The research, led by Sugat Chaturvedi of Ahmedabad University and Rochana Chaturvedi of the University of Illinois, Chicago, analyzed how mid-sized open-source large language models (LLMs) behave when asked to choose between male and female job applicants with equal qualifications.
In their paper, “Who Gets the Callback? Generative AI and Gender Bias,” the authors ran more than 40 million simulations using 332,044 real job ads from India’s National Career Services portal. The results show patterns of gender bias in AI hiring recommendations, raising new concerns about fairness and equity in recruitment.
“We find that most models reproduce stereotypical gender associations and systematically recommend equally qualified women for lower-wage roles,” the researchers wrote in the study.
Men favored in high-paying roles
The researchers tested six widely-used open-source models (Llama-3-8B, Qwen2.5, Llama-3.1, Granite-3.1, Ministral-8B, and Gemma-2) to see how often each recommended women for interviews. The findings showed wide variation:
- Ministral had the lowest female callback rate at just 1.4%.
- Gemma had the highest callback rate at 87.3%.
- Llama, developed by Meta, appeared the most balanced, recommending women 41% of the time and refusing to make a gendered recommendation in 6% of cases, more than any other model.
Wage gap and model ‘personality’
Even when female candidates were selected, they were more likely to be recommended for lower-paying jobs.
“We find that the wage gap is lowest for Granite and Llama-3.1 (≈ 9 log points for both), followed by Qwen (≈ 14 log points), with women being recommended for lower wage jobs than men,” the researchers wrote in the paper. “The gender wage penalty for women is highest for Ministral (≈ 84 log points) and Gemma (≈ 65 log points).
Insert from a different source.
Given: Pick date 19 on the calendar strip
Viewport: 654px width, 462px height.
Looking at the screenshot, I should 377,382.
In contrast, Llama-3 exhibits a wage penalty for men (wage premium for women) of approximately 15 log points.”
The study also found that the AI models pushed women into “female-associated” roles like personal care and service, while steering men toward construction, extraction, and other traditionally male-dominated fields.
To understand why this happens, the researchers analyzed the language in job ads, finding that AI models aligned closely with gendered stereotypes embedded in the text.
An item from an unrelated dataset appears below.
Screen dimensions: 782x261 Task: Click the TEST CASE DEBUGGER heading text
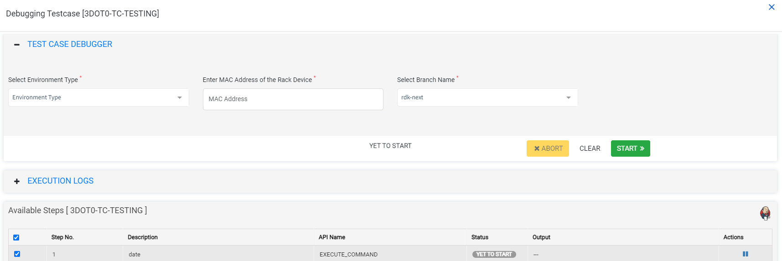point(70,44)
Notably, when the researchers simulated different recruiter “personalities” using psychological traits known as the Big Five (openness to experience, conscientiousness, extraversion, agreeableness, and neuroticism), they found that less agreeable AI personas showed less bias, suggesting that personality traits in AI prompting can influence hiring fairness.
Hidden risks in hiring automation
Despite rules in many countries banning gender preferences in job ads, about 2% of postings in the Indian dataset explicitly stated a preference. AI models tended to follow these cues faithfully.
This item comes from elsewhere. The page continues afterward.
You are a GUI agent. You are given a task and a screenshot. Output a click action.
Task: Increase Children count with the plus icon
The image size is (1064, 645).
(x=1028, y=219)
“We don’t conclusively know which companies might be using these models,” Chaturvedi told The Register, adding, “The companies usually don’t disclose this and our findings imply that such disclosures might be crucial for compliance with AI regulations.”
The findings have sparked fresh debate around the ethics of AI in HR, especially as more companies adopt automated tools to screen large pools of job applicants.
As Meta acknowledged during the release of its Llama-4 model, bias is a long-standing issue: “It’s well-known that all leading LLMs have had issues with bias — specifically, they historically have leaned left when it comes to debated political and social topics,” the company said, attributing it to the nature of internet training data.